Senate approves ban on antigay bias in workplace

New York TimesNovember 7, 2013 

WASHINGTON — The Senate on Thursday approved a ban on discrimination in the workplace based on sexual orientation and gender identity, voting 64 to 32 in a bipartisan show of support that is rare for any social issue. It was the first time in the institution’s history that it had voted to include gay, lesbian, bisexual and transgender people in the country’s nondiscrimination law.

Despite initial wariness among many Republicans about the bill, 10 of them voted with 54 members of the Democratic majority to approve the measure.

But nothing is guaranteed in the House, where Speaker John A. Boehner has repeatedly said he opposes the bill.

President Obama hailed the Senate action and urged House Republican leaders to bring the bill to the floor for a vote.

“One party in one house of Congress should not stand in the way of millions of Americans who want to go to work each day and simply be judged by the job they do,” Mr. Obama said in a statement. “Now is the time to end this kind of discrimination in the workplace, not enable it.”

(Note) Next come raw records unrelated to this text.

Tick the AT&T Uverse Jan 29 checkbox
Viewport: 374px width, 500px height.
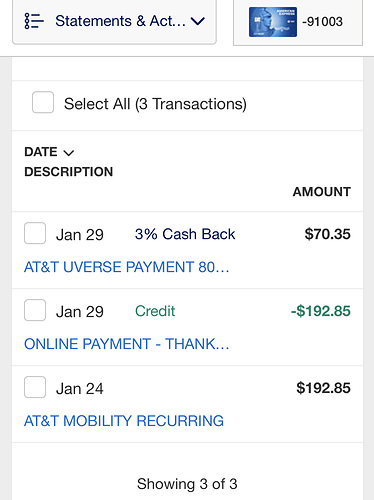tap(35, 233)
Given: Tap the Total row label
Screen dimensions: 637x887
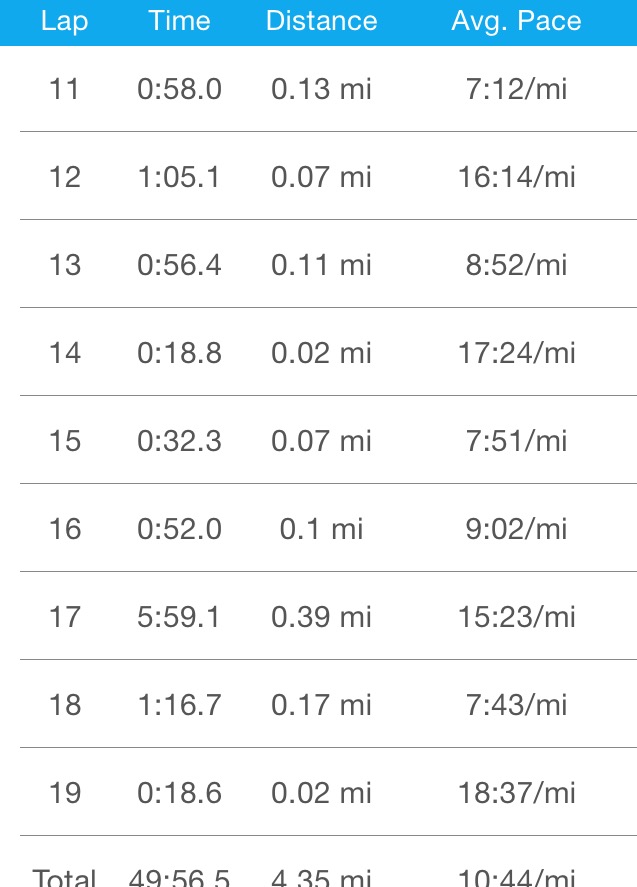Looking at the screenshot, I should [64, 878].
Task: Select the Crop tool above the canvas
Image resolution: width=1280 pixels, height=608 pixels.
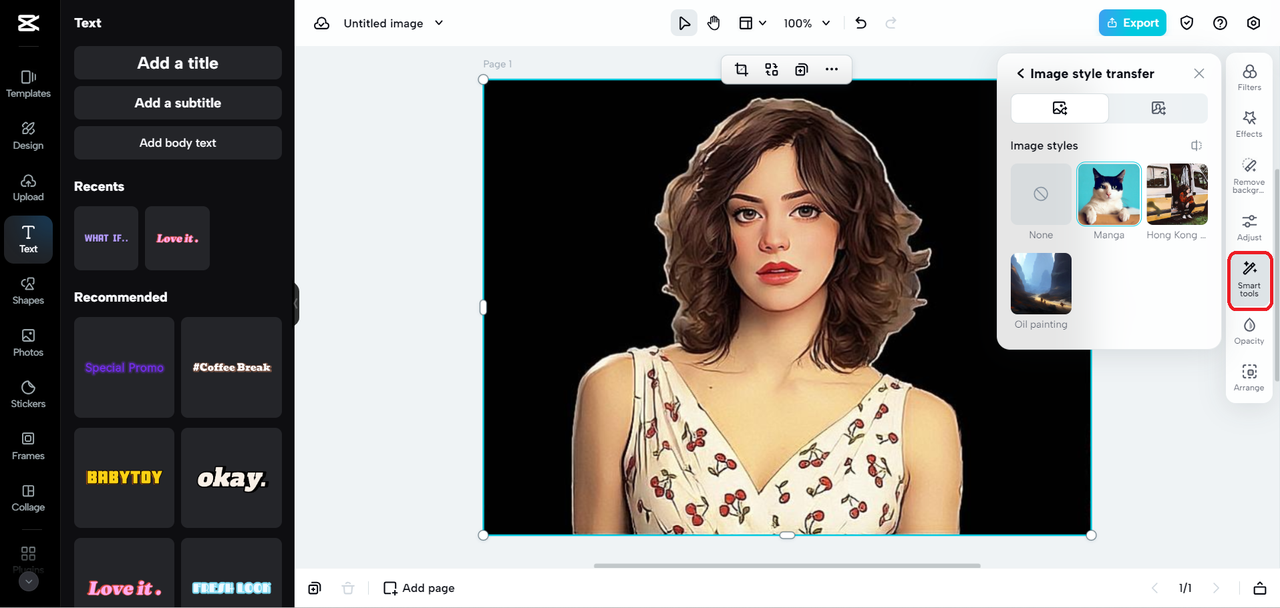Action: (741, 69)
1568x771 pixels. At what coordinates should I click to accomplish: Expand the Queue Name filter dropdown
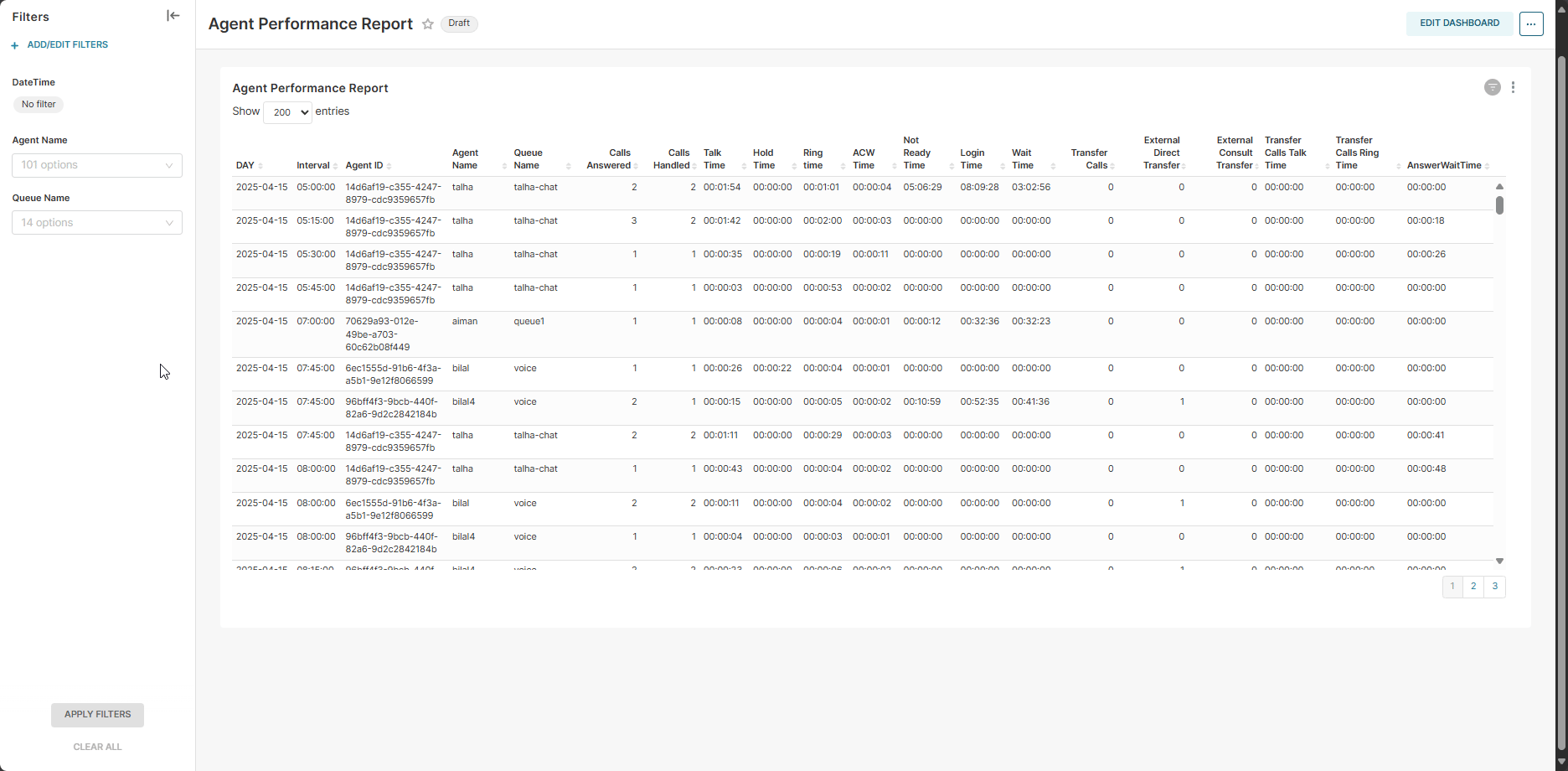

Senator Harry Reid, the majority leader, said on Thursday that “the time has come for Congress to pass a federal law that ensures all citizens, regardless of where they live, can go to work not afraid of who they are.” He noted that a vast majority of Americans already think such a law is in place. “Well, it isn’t already the law,” he added. “Let’s do what the American people think already exists.”

Senate Republicans who voted against the bill, known as the Employment Nondiscrimination Act, were muted in their opposition. The first senator to rise and speak against the bill on the floor all week was Dan Coats of Indiana, who said Thursday morning that religious freedoms were at risk, despite the bill’s broad exemption for religious institutions.

Those exemptions, he said, did not go far enough.

“We can’t pick and choose when to adhere to the Constitution, and when to cast it aside,” Mr. Coats said. “The so-called protections from religious liberty in this bill are vaguely defined and do not extend to all organizations that wish to adhere to their moral or religious beliefs in their hiring practices.”

The bill includes a number of protections for religious entities, some of which were added this week to gain more Republican support. It now contains a provision that says no federal agency or state or local government that accepts money from the federal government can retaliate against religious institutions for not complying. This would include actions like denying them tax-exempt status, grant money, licenses or certifications.

The institutions that are exempt from the bill include churches, synagogues and mosques that are expressly religious in nature. This would also extend to schools or retail stores affiliated directly with churches, but it would not apply to those that have only loose religious affiliations.